* Listed entries *
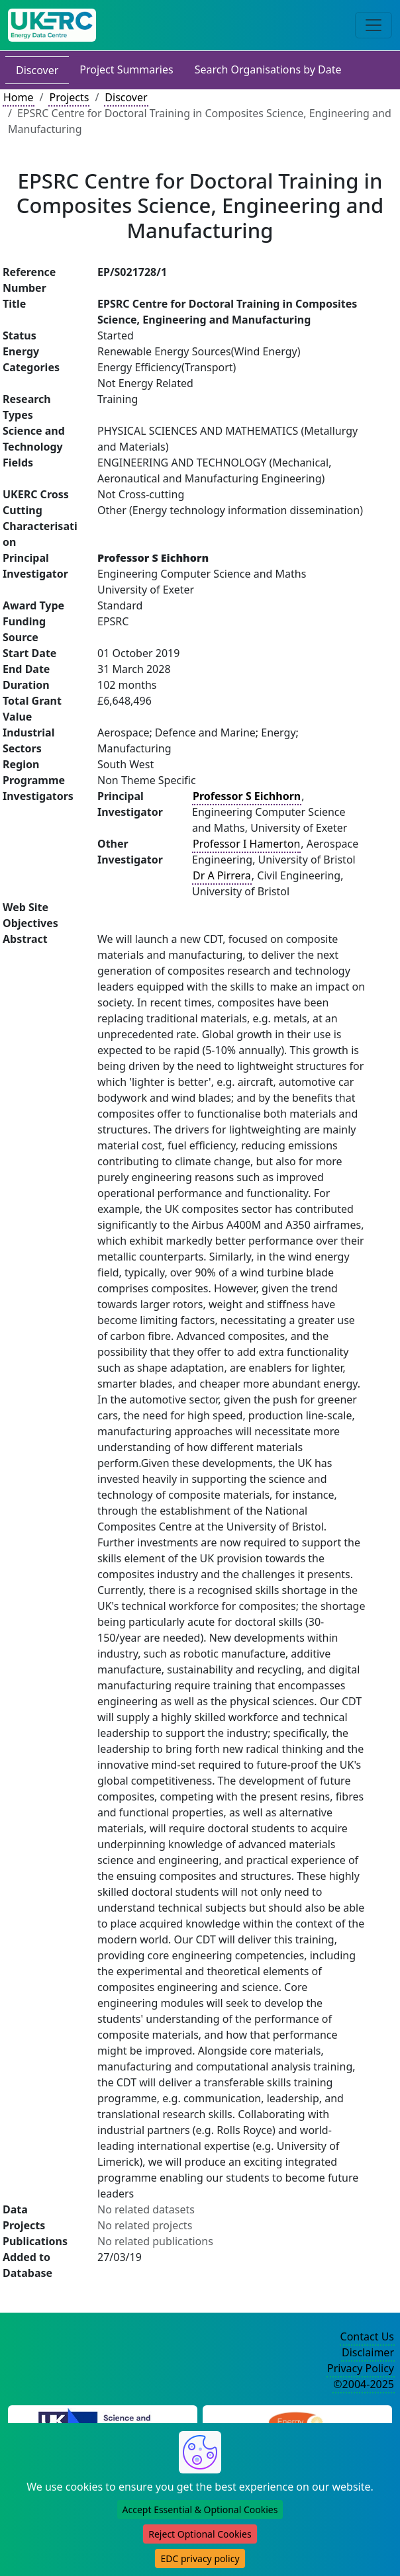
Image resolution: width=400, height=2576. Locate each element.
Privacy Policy (360, 2368)
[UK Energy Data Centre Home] (52, 25)
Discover (37, 70)
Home (18, 97)
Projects (69, 97)
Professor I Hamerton (246, 843)
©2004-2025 (363, 2384)
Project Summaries (126, 69)
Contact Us (367, 2336)
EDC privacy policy (199, 2558)
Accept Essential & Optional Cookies (200, 2509)
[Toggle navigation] (373, 25)
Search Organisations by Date (268, 69)
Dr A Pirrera (222, 875)
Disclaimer (368, 2352)
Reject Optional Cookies (199, 2534)
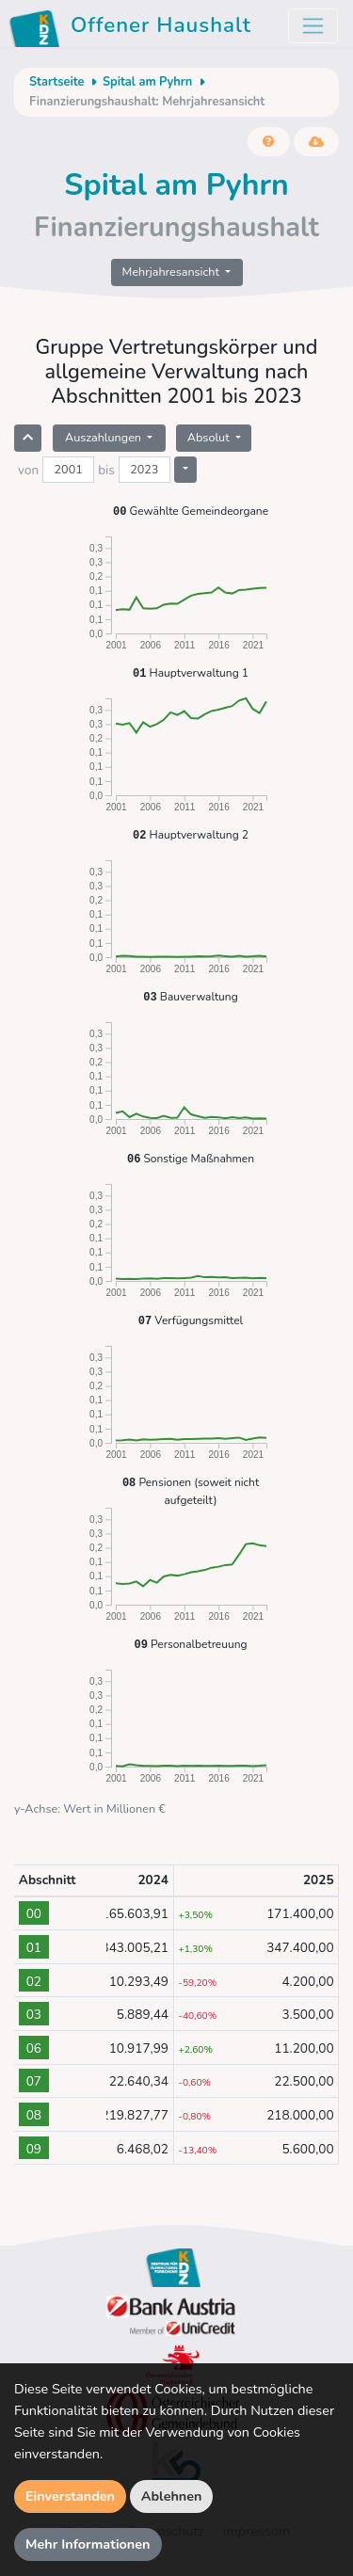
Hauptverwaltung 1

* What you will do *
Copy each line from the rows above that contains the string "Optional".

* Completed task *
Accept Essential & Optional Cookies (200, 2509)
Reject Optional Cookies (199, 2534)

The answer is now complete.